Python 将平面制表符分隔的文件转换为Json嵌套结构
我需要将以下格式的平面文件转换为JSON格式。输入和输出如下图所示。我遇到过这样一个问题:然而,我有一个额外的信息/字段Python 将平面制表符分隔的文件转换为Json嵌套结构,python,json,Python,Json,我需要将以下格式的平面文件转换为JSON格式。输入和输出如下图所示。我遇到过这样一个问题:然而,我有一个额外的信息/字段level,用于确定JSON输出中的嵌套结构。Pythonpandas确实有df.to_json,但找不到以所需输出格式编写的方法。任何帮助都将不胜感激 输入: name level children size aaa 7 aaab 2952 aaa 7 aaac 251 aaa 7 aaad 222 aaab 8 xxx
level
,用于确定JSON输出中的嵌套结构。Pythonpandas
确实有df.to_json
,但找不到以所需输出格式编写的方法。任何帮助都将不胜感激
输入:
name level children size
aaa 7 aaab 2952
aaa 7 aaac 251
aaa 7 aaad 222
aaab 8 xxx 45
aaab 8 xxy 29
aaab 8 xxz 28
aaab 8 xxa 4
aaac 8 ddd 7
aaac 8 xxt 4
aaac 8 xxu 1
aaac 8 xxv 1
ddd 9 ppp 4
ddd 9 qqq 2
输出:
{
"name": "aaa",
"size": 5000,
"children":
[
{
"name": "aaab",
"size": 2952,
"children": [
{"name": "xxx", "size": 45},
{"name": "xxy", "size": 29},
{"name": "xxz", "size": 28},
{"name": "xxa", "size": 4}
]
},
{
"name": "aaac",
"size": 251,
"children": [
{
"name": "ddd",
"size": 7,
"children": [
{"name": "ppp", "size": 4},
{"name": "qqq", "size": 2}
]
},
{"name": "xxt", "size": 4},
{"name": "xxu", "size": 1},
{"name": "xxv", "size": 1}
]
},
{"name": "aaad","size": 222}
]
}
使用两次通过的方法非常简单:首先,为每条线构造一个节点。然后,将每个节点连接到其子节点
with open("data.txt") as file:
lines = file.read().split("\n")
#remove header line.
lines = lines[1:]
entries = {}
#create an entry for each child node.
for line in lines:
name, level, child, size = line.split()
entries[child] = {"name": child, "size": int(size), "children": []}
#we now have an entry for all nodes that are a child of another node.
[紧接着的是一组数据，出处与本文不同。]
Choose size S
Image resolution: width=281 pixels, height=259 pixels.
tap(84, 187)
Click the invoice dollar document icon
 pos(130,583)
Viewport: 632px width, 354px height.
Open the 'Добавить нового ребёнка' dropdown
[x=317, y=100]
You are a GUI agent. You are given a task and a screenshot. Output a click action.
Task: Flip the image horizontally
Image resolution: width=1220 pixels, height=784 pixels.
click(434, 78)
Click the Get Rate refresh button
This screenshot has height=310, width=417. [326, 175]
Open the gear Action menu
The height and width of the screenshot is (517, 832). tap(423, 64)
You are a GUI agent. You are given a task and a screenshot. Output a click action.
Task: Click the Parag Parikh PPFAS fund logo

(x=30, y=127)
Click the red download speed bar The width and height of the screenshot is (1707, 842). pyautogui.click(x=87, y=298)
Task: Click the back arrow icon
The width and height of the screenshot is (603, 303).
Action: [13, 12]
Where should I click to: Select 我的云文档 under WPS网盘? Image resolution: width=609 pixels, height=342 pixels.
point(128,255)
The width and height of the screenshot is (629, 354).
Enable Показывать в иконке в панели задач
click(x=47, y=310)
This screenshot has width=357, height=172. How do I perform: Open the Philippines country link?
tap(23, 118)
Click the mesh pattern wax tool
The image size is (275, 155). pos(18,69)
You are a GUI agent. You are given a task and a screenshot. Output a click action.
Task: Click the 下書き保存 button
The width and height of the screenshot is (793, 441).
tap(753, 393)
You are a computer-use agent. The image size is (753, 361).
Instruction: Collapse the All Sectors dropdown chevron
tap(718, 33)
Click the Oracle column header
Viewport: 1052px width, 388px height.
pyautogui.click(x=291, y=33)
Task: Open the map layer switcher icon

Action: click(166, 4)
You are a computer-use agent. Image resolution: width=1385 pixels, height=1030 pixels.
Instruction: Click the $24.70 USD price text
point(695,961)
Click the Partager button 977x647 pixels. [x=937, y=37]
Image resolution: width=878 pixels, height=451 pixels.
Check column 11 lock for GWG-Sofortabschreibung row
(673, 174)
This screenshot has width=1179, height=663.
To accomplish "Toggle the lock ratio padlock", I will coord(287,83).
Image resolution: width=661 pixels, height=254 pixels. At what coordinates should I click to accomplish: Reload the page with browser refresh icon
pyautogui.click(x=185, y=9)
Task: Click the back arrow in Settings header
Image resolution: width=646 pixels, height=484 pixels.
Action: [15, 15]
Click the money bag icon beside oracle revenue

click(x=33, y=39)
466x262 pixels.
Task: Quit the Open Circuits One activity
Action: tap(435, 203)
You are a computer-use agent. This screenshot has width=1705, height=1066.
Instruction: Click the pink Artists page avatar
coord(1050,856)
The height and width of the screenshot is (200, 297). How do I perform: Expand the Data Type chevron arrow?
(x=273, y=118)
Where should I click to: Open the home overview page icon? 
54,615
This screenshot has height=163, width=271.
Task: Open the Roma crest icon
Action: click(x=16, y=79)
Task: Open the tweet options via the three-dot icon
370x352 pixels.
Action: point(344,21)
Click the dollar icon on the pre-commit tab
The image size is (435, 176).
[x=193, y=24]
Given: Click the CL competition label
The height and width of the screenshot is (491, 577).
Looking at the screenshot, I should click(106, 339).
#but not for the topmost parent node, so we'll make one for it now.
parents = set(line.split()[0] for line in lines)
children = set(line.split()[2] for line in lines)
top_parent = (parents - children).pop()
#(just guess the size, since it isn't supplied in the file)
entries[top_parent] = {"name": top_parent, "size": 5000, "children": []}
#hook up each entry to its children
for line in lines:
name, level, child, size = line.split()
entries[name]["children"].append(entries[child])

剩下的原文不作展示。